Exercise requirements:
From the records below, transcribe only the lines running from the one with "Where should I click to: Click" through the one with "Given: Click the search". Keep both of those end lines.

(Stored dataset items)
------------------------------------------------

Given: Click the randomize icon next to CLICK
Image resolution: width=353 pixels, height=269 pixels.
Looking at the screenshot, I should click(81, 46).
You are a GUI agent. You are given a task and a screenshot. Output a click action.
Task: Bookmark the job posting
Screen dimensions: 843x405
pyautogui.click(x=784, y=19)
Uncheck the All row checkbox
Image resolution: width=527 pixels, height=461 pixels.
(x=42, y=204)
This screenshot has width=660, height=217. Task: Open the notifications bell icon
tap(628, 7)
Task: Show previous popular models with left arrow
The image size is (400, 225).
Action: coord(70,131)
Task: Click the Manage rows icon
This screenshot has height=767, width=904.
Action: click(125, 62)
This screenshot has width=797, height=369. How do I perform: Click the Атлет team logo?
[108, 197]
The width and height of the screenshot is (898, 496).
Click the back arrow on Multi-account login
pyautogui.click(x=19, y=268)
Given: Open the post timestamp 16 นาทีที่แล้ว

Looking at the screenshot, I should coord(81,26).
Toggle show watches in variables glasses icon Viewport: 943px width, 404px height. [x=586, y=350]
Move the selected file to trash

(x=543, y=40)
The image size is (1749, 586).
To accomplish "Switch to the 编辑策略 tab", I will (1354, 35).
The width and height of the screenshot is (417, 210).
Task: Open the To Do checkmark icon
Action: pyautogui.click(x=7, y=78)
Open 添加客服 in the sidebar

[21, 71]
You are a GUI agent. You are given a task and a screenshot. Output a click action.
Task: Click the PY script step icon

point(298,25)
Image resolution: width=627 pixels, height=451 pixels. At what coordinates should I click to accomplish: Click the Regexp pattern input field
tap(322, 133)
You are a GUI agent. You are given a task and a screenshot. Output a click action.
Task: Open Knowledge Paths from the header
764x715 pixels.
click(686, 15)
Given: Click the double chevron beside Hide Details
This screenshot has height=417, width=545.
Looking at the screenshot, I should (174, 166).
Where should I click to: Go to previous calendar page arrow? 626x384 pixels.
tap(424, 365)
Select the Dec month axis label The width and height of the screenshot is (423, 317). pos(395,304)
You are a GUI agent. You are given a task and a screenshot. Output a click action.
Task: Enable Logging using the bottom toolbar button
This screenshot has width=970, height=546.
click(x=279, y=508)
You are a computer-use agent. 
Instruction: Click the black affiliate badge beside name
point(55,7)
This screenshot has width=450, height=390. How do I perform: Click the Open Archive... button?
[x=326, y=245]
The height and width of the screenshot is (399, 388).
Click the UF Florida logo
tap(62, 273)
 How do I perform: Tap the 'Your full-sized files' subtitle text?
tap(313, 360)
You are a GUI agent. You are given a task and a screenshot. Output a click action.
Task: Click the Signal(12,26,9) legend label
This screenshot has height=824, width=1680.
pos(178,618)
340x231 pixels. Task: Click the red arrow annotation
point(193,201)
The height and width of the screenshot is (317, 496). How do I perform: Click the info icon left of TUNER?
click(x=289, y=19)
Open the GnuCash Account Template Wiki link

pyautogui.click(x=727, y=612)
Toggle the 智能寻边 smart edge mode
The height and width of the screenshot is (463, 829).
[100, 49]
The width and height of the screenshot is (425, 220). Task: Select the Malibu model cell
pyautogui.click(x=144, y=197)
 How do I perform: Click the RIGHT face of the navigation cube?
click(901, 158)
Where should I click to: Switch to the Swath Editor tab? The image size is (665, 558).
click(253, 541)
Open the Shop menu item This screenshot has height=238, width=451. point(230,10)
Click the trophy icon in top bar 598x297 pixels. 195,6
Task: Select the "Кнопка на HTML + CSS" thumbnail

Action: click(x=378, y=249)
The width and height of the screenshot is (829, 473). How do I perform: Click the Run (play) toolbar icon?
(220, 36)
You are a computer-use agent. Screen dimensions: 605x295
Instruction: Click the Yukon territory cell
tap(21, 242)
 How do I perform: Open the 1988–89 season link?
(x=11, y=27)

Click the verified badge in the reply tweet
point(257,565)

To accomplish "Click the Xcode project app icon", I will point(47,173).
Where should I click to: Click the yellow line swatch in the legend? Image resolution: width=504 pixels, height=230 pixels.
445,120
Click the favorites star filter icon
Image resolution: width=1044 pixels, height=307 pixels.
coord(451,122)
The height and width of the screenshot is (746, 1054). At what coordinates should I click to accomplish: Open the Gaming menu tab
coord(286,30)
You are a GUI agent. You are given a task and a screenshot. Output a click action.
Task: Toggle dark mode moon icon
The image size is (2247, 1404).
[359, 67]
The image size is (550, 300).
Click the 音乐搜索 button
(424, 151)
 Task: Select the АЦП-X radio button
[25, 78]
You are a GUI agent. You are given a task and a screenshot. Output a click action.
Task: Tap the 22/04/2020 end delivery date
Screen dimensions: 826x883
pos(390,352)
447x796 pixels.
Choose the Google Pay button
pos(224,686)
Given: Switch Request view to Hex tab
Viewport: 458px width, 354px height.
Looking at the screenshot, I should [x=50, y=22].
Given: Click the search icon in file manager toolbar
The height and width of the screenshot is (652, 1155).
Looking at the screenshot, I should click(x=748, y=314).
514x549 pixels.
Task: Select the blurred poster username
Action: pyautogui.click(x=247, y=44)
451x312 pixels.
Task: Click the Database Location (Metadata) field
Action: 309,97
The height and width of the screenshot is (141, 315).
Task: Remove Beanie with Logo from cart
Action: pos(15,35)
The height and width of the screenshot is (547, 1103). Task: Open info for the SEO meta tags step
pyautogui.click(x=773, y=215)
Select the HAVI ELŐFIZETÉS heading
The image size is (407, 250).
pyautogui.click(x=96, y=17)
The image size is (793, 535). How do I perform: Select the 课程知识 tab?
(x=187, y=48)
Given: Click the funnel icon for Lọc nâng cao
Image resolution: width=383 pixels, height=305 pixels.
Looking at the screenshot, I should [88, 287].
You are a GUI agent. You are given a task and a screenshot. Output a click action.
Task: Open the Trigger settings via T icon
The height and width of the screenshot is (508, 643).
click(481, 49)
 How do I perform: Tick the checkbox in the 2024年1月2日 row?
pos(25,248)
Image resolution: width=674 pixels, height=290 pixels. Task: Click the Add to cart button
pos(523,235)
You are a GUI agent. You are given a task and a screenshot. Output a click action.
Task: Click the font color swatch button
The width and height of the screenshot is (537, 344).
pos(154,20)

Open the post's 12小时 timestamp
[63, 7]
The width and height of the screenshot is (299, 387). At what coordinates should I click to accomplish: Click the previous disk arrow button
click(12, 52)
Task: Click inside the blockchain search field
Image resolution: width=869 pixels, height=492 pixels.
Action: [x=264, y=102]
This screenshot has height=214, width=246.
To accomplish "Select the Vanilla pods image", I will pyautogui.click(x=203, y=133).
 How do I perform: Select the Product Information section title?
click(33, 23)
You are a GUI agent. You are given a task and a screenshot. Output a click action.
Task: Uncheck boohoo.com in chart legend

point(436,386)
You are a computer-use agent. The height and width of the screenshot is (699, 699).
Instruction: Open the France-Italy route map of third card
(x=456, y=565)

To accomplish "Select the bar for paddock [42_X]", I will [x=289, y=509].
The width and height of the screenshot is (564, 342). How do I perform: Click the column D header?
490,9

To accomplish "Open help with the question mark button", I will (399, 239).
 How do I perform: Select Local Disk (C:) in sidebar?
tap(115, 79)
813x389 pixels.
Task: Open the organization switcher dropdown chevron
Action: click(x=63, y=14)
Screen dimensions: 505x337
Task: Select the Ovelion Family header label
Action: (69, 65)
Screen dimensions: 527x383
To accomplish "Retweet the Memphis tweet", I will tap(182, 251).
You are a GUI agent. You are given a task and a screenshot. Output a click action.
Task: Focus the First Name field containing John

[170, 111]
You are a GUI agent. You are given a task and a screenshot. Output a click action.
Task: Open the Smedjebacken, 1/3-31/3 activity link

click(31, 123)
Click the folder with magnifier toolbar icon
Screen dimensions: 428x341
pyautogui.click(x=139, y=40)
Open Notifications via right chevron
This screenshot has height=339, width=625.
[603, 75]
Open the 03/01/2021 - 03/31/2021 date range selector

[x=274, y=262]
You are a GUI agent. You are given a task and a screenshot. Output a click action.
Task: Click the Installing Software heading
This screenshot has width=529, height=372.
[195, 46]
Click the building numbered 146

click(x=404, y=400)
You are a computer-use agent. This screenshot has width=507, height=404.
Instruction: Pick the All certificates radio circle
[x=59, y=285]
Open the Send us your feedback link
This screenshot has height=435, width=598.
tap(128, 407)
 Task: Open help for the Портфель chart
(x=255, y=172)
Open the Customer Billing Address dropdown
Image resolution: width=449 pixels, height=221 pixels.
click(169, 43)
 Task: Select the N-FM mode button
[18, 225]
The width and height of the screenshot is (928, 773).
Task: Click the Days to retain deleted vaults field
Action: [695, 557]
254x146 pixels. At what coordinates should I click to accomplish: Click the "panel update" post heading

------------------------------------------------

Solution for this problem:
Where should I click to: Click the yellow line swatch in the legend? Image resolution: width=504 pixels, height=230 pixels.
445,120
Click the favorites star filter icon
Image resolution: width=1044 pixels, height=307 pixels.
coord(451,122)
The height and width of the screenshot is (746, 1054). At what coordinates should I click to accomplish: Open the Gaming menu tab
coord(286,30)
You are a GUI agent. You are given a task and a screenshot. Output a click action.
Task: Toggle dark mode moon icon
The image size is (2247, 1404).
[359, 67]
The image size is (550, 300).
Click the 音乐搜索 button
(424, 151)
 Task: Select the АЦП-X radio button
[25, 78]
You are a GUI agent. You are given a task and a screenshot. Output a click action.
Task: Tap the 22/04/2020 end delivery date
Screen dimensions: 826x883
pos(390,352)
447x796 pixels.
Choose the Google Pay button
pos(224,686)
Given: Switch Request view to Hex tab
Viewport: 458px width, 354px height.
Looking at the screenshot, I should [x=50, y=22].
Given: Click the search icon in file manager toolbar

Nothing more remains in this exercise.